On the east of the plane the vast body of water of the Gulf of Mexico; under the brown earth; on the west the volcanoes, fuming their fiery breath elegantly; and me floating in the air, above the cotton candy clouds. I am this country. This country is majestic. I’m not.
How poetic would it be to die at this moment? Looking out the plane’s window I can see Popocatepetl, Iztlazihuatl, and a couple of other volcanoes that surround the Valley of Mexico. If the plane would drop now, while I listen to Death is my Sleezy Pay by My Morning Jacket, I would be okay with it: “some say death is the easy way and I know they are right”. There isn’t a more majestic view than the patch of civilization, of capitalism, under the prehispanic volcanoes. The different tones of the brown land turning blue as they get to the sky, reflect my filth and sadness.
I’m ready to go, but just this way. The song is over, the plane keeps flying. I have to keep going, there’s no easy way out. Above the clouds Popo and Iztla soar, then the plan crosses the fog line, the dirt, and the burden of return punches me in the face. I can’t see the volcanoes anymore, only civilization.
The playlist moves into Wilco as Jeff Tweedy proclaims: “Tall buildings shake voices escape singing sad sad songs” The chills up my spine are the first human feeling I’ve felt in the last six months. Loss, constant loss for a while had made me numb. Still Jesus, Etc is able to pull me out of my depressing mindset for the first time in a while.
“Tears storm down your cheeks” yes, I’m crying as the plane turns above Chapultepec and parallel to Reforma. I see the Angel of Independence, the lottery building, and the Zocalo, with the cathedral hiding the Aztec Templo Mayor underneath. So many things hiding underneath this valley, this fog bowl of pain, corruption, and memory. And to think it was nicknamed the city with the clearest air.
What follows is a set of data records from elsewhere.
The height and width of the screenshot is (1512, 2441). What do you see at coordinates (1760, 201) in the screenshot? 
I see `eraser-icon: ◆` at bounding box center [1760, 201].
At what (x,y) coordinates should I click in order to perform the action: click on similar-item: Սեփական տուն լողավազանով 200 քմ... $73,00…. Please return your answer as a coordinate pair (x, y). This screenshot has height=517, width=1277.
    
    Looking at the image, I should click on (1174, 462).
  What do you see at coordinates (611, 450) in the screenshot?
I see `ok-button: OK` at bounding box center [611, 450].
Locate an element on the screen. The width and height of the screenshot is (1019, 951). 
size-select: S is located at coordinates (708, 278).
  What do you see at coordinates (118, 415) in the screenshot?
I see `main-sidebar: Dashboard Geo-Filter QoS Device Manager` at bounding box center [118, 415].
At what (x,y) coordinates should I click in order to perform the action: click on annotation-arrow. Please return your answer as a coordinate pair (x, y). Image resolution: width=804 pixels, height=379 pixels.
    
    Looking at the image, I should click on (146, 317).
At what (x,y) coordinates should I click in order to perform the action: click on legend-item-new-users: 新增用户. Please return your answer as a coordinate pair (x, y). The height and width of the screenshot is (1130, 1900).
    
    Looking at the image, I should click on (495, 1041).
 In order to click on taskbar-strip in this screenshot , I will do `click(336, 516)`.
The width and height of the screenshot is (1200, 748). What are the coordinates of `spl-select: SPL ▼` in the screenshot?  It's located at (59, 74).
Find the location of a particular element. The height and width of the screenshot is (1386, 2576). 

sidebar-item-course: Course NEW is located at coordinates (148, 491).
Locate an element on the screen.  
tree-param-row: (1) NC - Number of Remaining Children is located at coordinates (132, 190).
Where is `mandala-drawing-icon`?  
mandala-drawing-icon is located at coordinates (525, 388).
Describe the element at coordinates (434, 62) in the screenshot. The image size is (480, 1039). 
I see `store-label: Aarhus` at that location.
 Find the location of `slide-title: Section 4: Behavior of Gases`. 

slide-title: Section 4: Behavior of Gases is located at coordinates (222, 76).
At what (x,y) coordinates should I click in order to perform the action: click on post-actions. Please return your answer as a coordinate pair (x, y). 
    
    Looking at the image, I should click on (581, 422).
The plane touches down violently.
From down here I can barely see the ens of the airport because of the polluted fog. Dave Matthews begins to sing: “and all the colors mix together, to gray, and it breaks your heart”.
I can’t think of a more colorful place than Mexico City, yet the pollution makes it gray. I love Mexico City, I have faith in Mexico City. As Neil Young says, “it’s a Razor Love that cuts clean through”. There isn’t a place that I love more, and there isn’t a place that has hurt me more.
All the emotions mix together to gray, and it breaks my heart.